"""

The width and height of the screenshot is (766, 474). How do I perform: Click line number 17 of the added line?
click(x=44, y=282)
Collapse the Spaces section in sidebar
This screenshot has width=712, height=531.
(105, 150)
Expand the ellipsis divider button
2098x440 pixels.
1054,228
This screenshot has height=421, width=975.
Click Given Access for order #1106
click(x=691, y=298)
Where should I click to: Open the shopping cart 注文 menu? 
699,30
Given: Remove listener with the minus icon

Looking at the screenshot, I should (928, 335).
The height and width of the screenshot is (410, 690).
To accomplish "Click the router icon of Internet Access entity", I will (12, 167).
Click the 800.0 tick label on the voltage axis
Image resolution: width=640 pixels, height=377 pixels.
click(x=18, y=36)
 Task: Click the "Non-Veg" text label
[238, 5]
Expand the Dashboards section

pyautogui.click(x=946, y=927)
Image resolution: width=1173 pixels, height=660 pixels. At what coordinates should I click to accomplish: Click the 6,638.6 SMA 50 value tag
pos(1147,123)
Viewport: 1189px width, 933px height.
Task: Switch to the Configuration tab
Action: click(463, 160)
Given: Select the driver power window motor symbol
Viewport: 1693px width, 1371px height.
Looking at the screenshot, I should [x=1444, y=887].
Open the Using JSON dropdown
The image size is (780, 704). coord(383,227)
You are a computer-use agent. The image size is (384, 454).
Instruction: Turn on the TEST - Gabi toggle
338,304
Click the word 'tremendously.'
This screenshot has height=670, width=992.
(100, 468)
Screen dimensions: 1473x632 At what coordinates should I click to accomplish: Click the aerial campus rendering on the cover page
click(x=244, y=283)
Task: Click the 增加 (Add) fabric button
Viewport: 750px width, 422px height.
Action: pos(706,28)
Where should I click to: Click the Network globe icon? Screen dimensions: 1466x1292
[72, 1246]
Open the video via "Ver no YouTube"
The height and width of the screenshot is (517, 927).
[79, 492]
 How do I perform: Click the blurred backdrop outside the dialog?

"""

### Requirement:
Would you return, unchanged, the lines from the one containing "The height and width of the screenshot is (517, 927)." through the end of the entries?

### Exercise solution:
The height and width of the screenshot is (517, 927).
[79, 492]
 How do I perform: Click the blurred backdrop outside the dialog?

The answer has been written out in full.